たどたどしい喋り方は、せっかちなマダムをイライラさせた。
子どもと言うには背が高く、大人と言うには知恵が足りない。
子どもにも大人にもなれないハロウは結局、大人という存在に嫌われた。
けれど、ハロウは、しづくさえいればよかった。
しづくだけが、ハロウのことを一人の人間として扱い、ハロウを見つめる彼女の眼差しは、尊敬の念に溢れていた。
「ハロー、ハロウ。あはは、こんにちはを二回言ってるみたい」
氷細工のように美しい顔が、くしゃっと崩れ、白く小さい前歯が浮かぶ。こちらまで笑顔になる破顔一笑だった。
しづくは、今にも葉の先端から零れ落ちてしまいそうな、一滴の雨雫を思わせる、可憐で儚げな十四歳の少女だった。

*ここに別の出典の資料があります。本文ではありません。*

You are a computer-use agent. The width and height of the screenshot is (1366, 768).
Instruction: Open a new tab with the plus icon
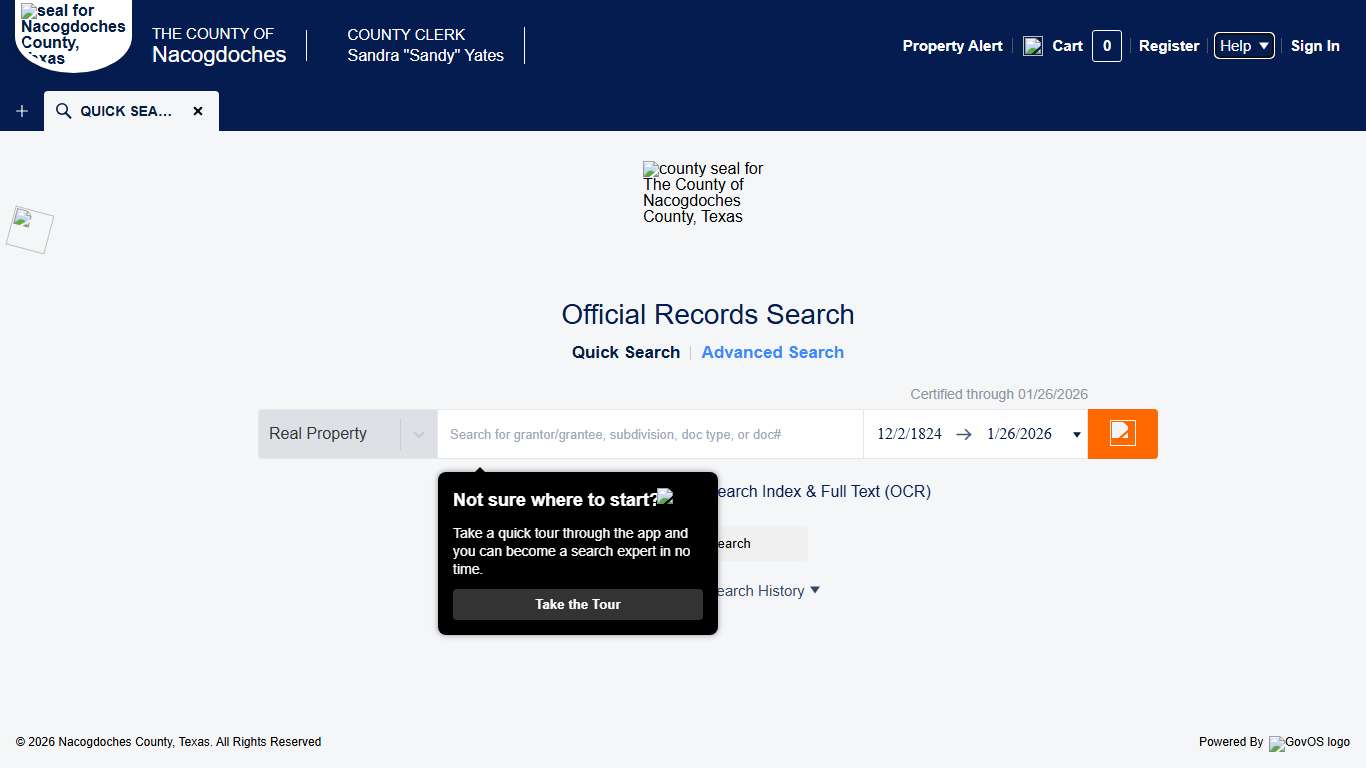[x=21, y=111]
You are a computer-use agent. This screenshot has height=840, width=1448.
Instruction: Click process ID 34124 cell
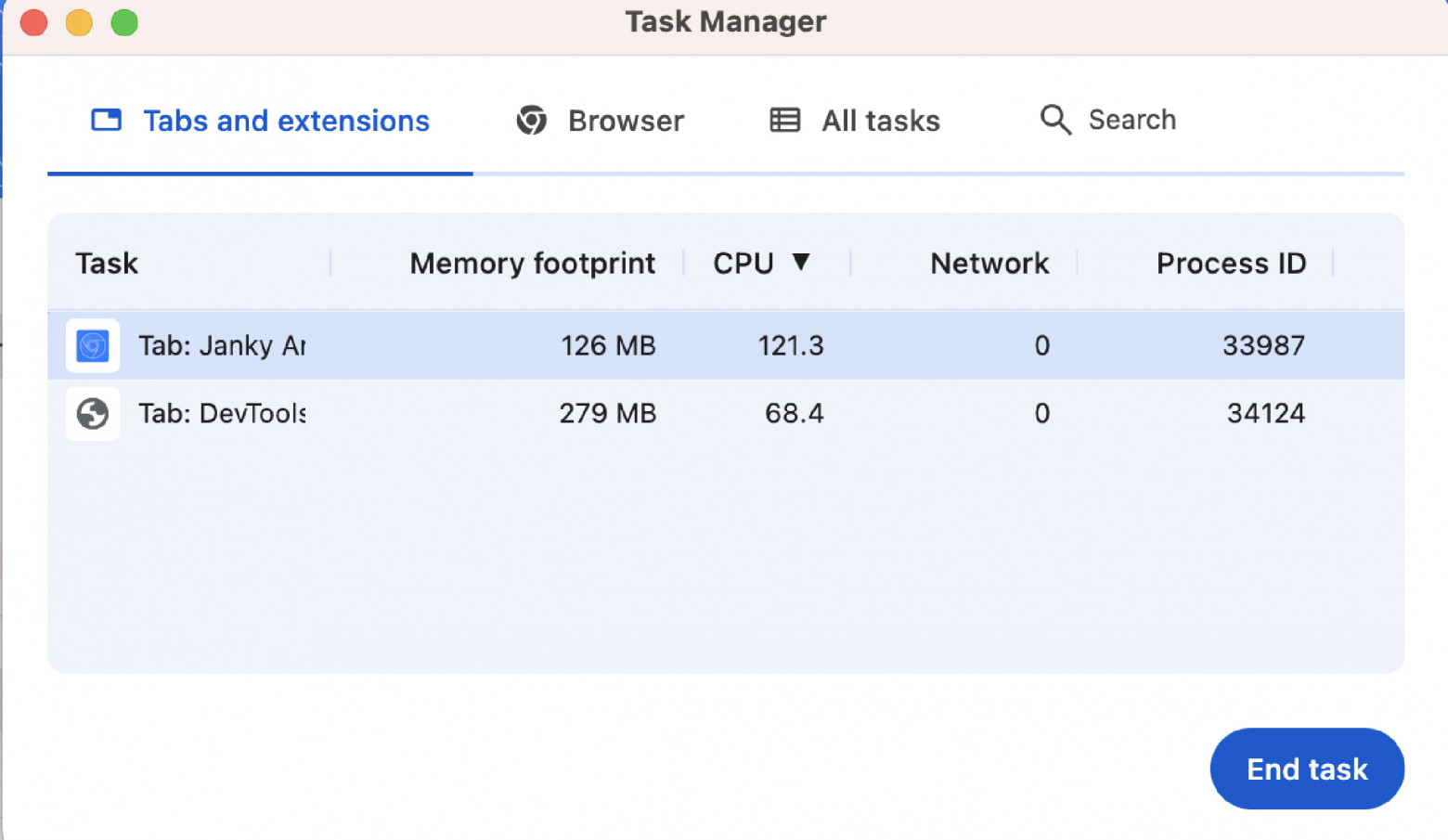(x=1265, y=413)
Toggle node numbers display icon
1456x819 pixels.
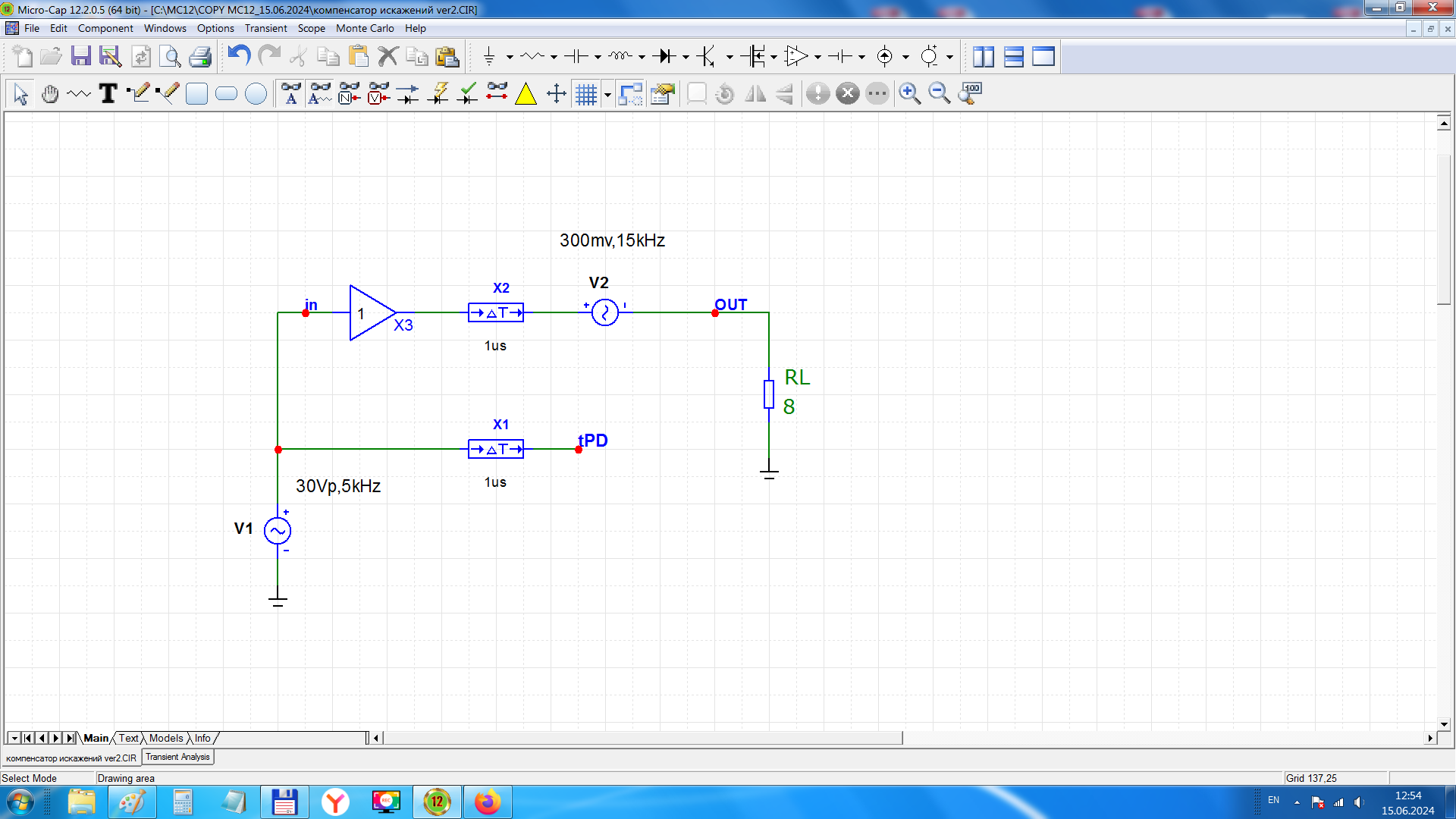tap(349, 93)
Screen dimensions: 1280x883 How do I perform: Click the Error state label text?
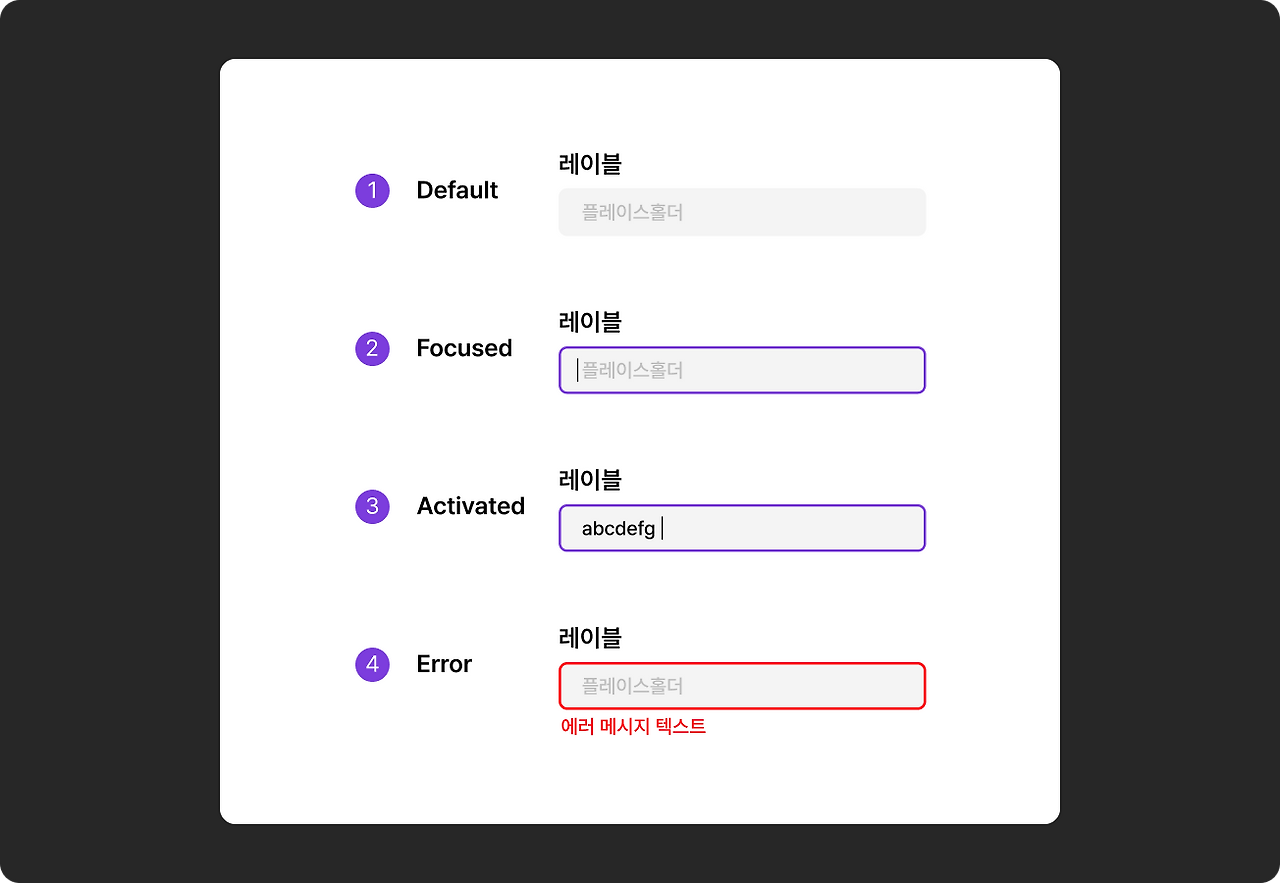click(x=444, y=664)
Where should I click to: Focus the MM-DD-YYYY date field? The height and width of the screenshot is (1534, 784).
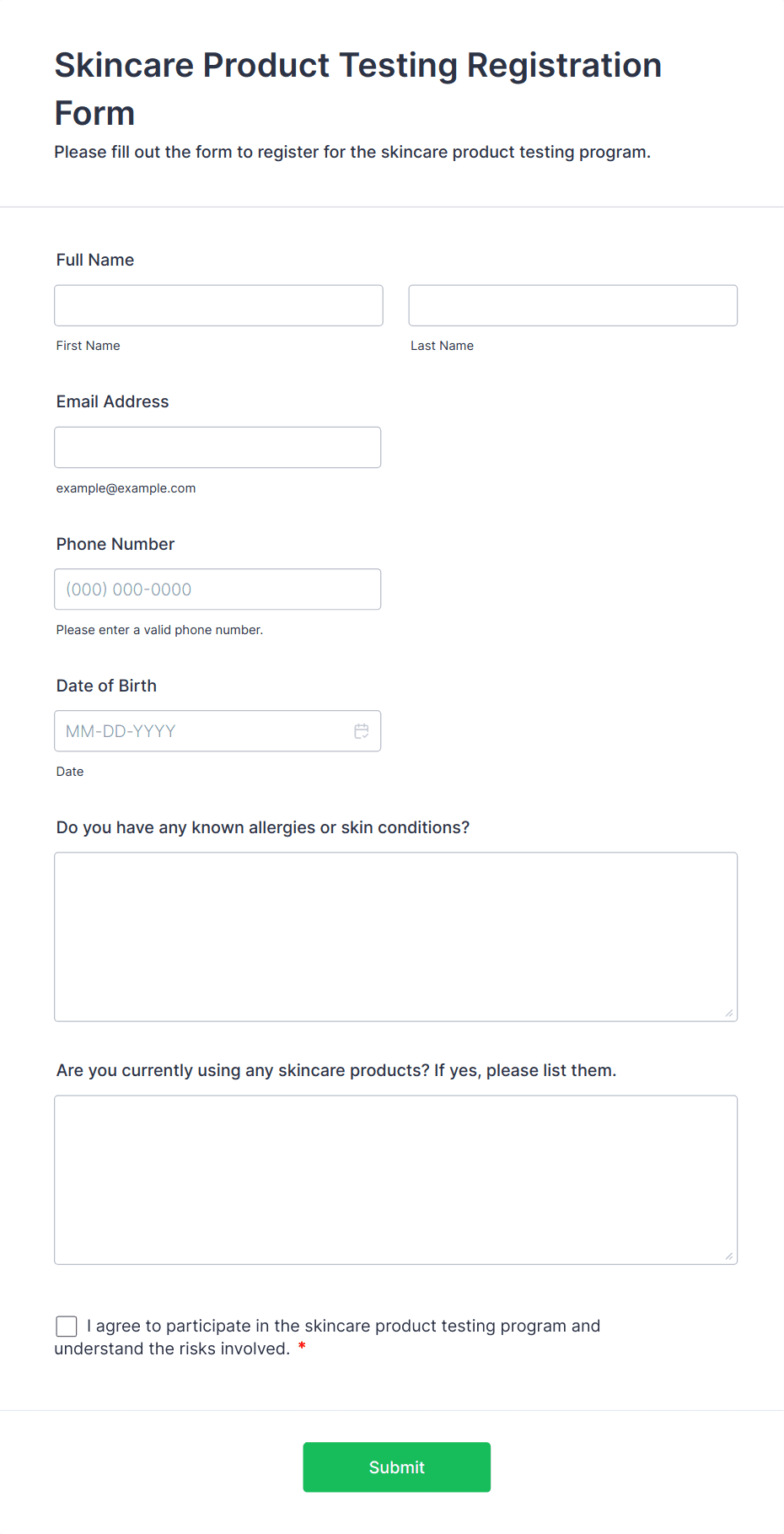[202, 731]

つま先も指先も、取れたての真珠のように白く、儚げに見える。
今はまつ毛が影を伸ばして伏し目がちだが、大きく見開いた際、その瞳には、青みがかった星雲を思わせる輝きが浮かんだ。
彼女の黒髪は頬を隠し、あごの下まで伸びている。
清潔な石鹸の香りと乳臭さが残る体臭が相まって、小鳥の腹のような匂いがする。
本来は小粒のダイヤモンドを思わせる美しい少女だが、いつもフードを被り、その陰影が彼女の不安を表現させていた。